Sunday, 22 de December de 2024 ISSN 1519-7670 - Ano 24 - nº 1319

A mídia, a ministra e a doença

A ministra Dilma Rousseff reuniu a imprensa no sábado (25/4), em São Paulo, para uma entrevista coletiva, quando anunciou ter extraído um nódulo da axila e que vai se submeter a quimioterapia, por quatro meses, para tratar de um câncer linfático. Aparentando tranqüilidade e acompanhada pelos médicos, a ministra se negou a falar da candidatura à presidência da República em 2010. Não adiantou. Não se fala em outra coisa.


É a segunda vez, em pouco tempo, que Dilma Rousseff vira manchete na imprensa e é perseguida por câmeras de TV e microfones. Da outra vez, todo mundo queria mostrar o novo visual da ministra – e não foram poucas as discussões sobre os resultados da cirurgia plástica.


Se o objetivo de Dilma era evitar especulações, falando abertamente da doença, agiu certo. A mídia, como faz sempre que uma celebridade tem qualquer doença, encheu páginas e espaço nos noticiários com gráficos e detalhes sobre o câncer linfático, esclarecendo que os prognósticos de cura, no caso da ministra, são de 90%.

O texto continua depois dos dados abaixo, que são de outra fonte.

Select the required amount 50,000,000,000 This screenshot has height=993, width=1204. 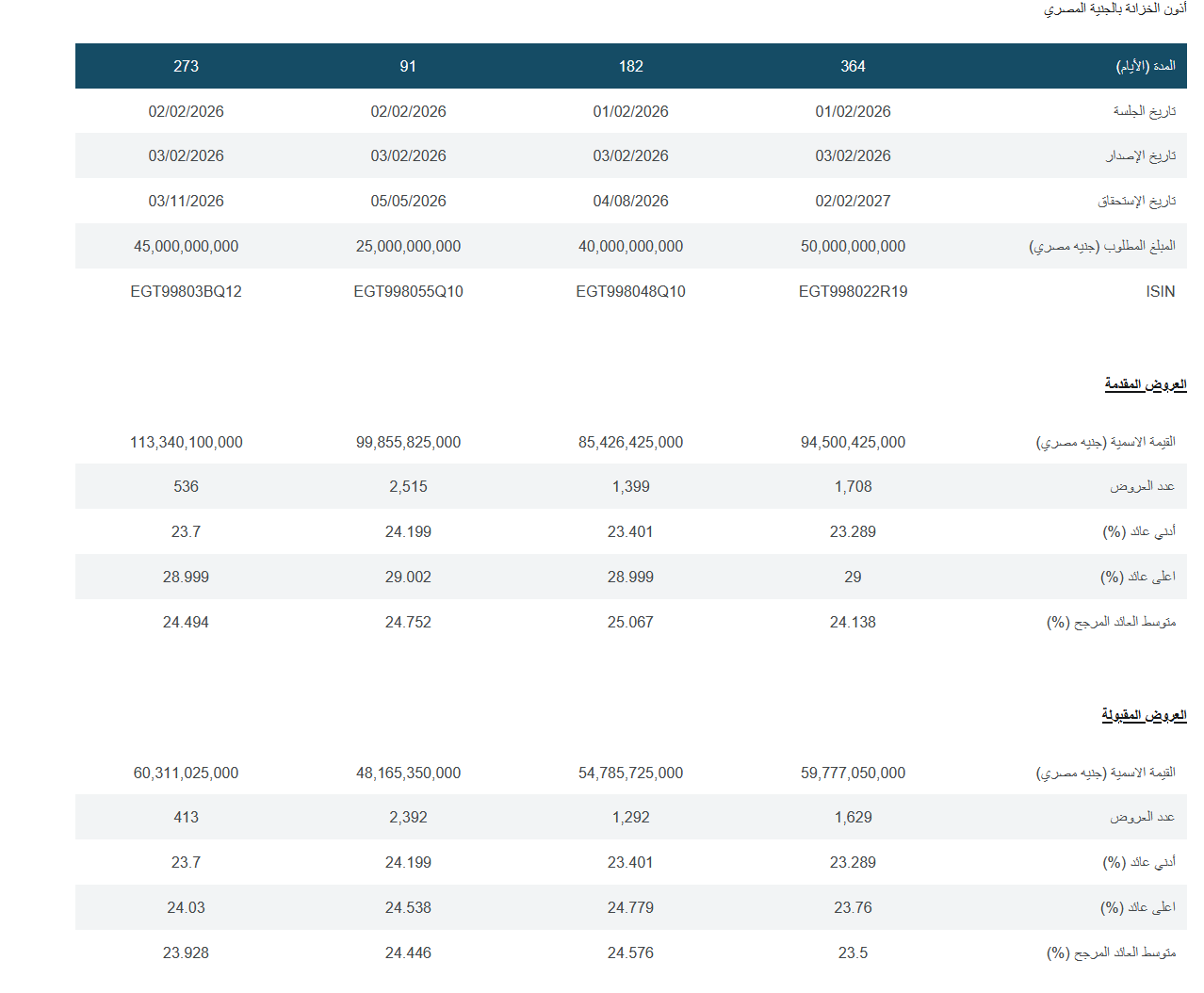point(853,246)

Mas se a ministra esperava – com a declaração ‘não falo de sucessão nem amarrada’ – encerrar o assunto e continuar tranqüilamente sua pré-campanha, não conseguiu o objetivo. Seus colegas políticos não perderam chance de discutir a sucessão. O único que se negou a entrar no debate foi o mais interessado, o governador de São Paulo, pré-candidato pelo PSDB, ao dizer que considera desrespeitoso misturar a doença e sucessão: ‘Já desejei a ela pronto e definitivo restabelecimento. Especular de eleição com doença não é apropriado de minha parte’.


‘Imensos desafios’


Na imprensa, a voz do bom senso foi Dora Kramer, com seu artigo ‘Exageros à parte’, publicado no Estado de S.Paulo (terça, 28/4):




‘Em volta de Dilma Vana Rousseff Linhares, 61 anos de idade, quatro meses de tratamento quimioterápico pela frente e, segundo os médicos, 90% de chance de cura, tudo de repente ficou superlativo: a comiseração, a admiração, a deselegância dos pragmáticos e a rudeza dos precipitados. Com destaque especial para a manifestação do líder do governo no Senado, Romero Juca, do PMDB: `É preciso aguardar como esse vai fato vai ser metabolizado emocionalmente pela opinião pública. Se a questão da saúde de Dilma for encaminhada positivamente, reforçará a imagem de que ela venceu a ditadura, a tortura e o câncer´. Se bem o líder se fez entender, há uma expectativa de que se possa tirar proveito eleitoral da circunstância vivida pela ministra da Casa Civil’.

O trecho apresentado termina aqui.